Abstract
Purpose: Pemetrexed is the only FDA approved treatment for mesothelioma and is a second line agent for treatment of non-small cell lung carcinoma (NSCLC). Pemetrexed is inhibited by folate and its analogs, which are components of many culture media, making it challenging to study pemetrexed in vitro. In order to accurately evaluate pemetrexed’s effects in vitro, the protocol for a standard chemosensitivity assay, the ChemoFx drug response marker, had to be modified.
Experimental Design: Novel rinse and media change steps were assessed and then added to the assay protocol in order to observe pemetrexed activity. The intraday and interday stability of pemetrexed were also established under the adapted protocol. Then, the modified protocol was used to examine pemetrexed in 65 ex vivo lung cancer specimens.

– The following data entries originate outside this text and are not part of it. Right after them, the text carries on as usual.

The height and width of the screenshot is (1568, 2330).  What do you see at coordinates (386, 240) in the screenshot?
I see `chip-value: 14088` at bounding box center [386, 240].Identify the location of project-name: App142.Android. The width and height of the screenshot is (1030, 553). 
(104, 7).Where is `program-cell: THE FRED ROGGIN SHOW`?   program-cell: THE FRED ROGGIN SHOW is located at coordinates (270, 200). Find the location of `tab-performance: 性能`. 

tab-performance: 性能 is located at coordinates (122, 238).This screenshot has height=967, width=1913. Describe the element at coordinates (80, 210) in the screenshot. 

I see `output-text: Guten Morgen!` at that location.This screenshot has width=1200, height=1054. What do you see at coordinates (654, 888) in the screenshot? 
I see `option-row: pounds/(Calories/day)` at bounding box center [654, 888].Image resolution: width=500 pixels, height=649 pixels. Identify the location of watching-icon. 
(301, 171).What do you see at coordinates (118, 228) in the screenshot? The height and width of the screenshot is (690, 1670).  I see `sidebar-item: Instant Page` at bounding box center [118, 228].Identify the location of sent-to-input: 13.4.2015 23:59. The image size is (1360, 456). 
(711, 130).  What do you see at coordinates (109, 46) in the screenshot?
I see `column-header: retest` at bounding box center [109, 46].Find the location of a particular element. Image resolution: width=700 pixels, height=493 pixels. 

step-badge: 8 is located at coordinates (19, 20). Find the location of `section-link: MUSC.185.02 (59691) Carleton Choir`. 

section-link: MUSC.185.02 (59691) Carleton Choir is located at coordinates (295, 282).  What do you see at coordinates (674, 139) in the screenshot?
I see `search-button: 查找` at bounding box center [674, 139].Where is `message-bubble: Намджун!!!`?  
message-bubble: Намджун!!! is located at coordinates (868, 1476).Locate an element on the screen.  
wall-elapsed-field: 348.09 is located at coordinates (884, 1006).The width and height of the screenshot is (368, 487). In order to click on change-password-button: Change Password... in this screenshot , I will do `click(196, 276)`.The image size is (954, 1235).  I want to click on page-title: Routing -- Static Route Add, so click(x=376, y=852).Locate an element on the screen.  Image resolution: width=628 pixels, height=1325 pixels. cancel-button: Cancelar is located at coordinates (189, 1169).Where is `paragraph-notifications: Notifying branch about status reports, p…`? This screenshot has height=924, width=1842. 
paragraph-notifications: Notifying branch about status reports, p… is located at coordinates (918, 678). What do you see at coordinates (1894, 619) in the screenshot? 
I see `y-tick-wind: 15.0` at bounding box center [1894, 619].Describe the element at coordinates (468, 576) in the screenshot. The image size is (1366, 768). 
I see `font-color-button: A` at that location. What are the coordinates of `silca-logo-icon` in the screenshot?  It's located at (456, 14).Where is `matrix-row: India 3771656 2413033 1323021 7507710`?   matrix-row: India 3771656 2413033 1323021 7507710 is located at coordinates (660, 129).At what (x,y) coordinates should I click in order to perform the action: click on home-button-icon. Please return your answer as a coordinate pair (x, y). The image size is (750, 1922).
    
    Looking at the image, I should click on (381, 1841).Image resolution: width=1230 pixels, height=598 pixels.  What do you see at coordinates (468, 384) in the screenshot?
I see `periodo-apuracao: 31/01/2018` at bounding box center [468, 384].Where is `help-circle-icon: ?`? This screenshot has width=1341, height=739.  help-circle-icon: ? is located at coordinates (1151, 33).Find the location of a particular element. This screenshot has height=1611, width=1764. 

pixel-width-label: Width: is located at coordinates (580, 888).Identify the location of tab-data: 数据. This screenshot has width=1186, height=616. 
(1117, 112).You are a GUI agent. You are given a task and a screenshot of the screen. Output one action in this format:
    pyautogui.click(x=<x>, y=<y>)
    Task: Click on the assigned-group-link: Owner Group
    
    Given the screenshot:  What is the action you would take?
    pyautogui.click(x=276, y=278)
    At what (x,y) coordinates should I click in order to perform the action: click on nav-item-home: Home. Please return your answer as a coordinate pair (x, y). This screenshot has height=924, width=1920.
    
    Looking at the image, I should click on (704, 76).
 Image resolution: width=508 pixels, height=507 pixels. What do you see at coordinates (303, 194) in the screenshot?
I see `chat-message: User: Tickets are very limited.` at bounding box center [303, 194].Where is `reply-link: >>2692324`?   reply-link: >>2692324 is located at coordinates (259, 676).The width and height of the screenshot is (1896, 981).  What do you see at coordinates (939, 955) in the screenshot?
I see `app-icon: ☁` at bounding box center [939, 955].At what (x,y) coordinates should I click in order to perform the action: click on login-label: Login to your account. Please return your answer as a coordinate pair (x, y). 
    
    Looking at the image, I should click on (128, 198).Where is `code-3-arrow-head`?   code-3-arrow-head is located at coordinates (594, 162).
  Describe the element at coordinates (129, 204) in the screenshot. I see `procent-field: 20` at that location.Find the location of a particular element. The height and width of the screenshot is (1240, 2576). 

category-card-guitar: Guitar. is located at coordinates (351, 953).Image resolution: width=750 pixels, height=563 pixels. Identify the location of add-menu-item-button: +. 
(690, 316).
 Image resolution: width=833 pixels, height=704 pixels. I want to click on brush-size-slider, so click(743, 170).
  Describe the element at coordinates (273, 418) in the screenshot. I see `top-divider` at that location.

Results: Substituting 5% RPMI + EGF for BEGM allowed pemetrexed to exert its anticancer activity in the ChemoFx DRM. ChemoFx classified 6.2% of the lung specimens as responsive, 9.2% as intermediate responsive and 84.6% as non-responsive to pemetrexed.
Conclusions: Adapting the ChemoFx protocol allowed for the accurate evaluation of pemetrexed anticancer activity in ex vivo lung specimens. ChemoFx evaluation may provide an indication of a patient’s clinical response to the drug prior to pemetrexed treatment. Having this information when treatment options are being considered could avoid wasted time, unnecessary costs and needless side effects that are the result of an inappropriate chemotherapy regimen.
Disclosure of Potential Conflicts of Interest
No potential conflicts of interest were disclosed.
Acknowledgments
Rebecca J. Palmer, PhD assisted in the preparation of this manuscript. Yang Feng provided assistance with statistical analyses included in this manuscript.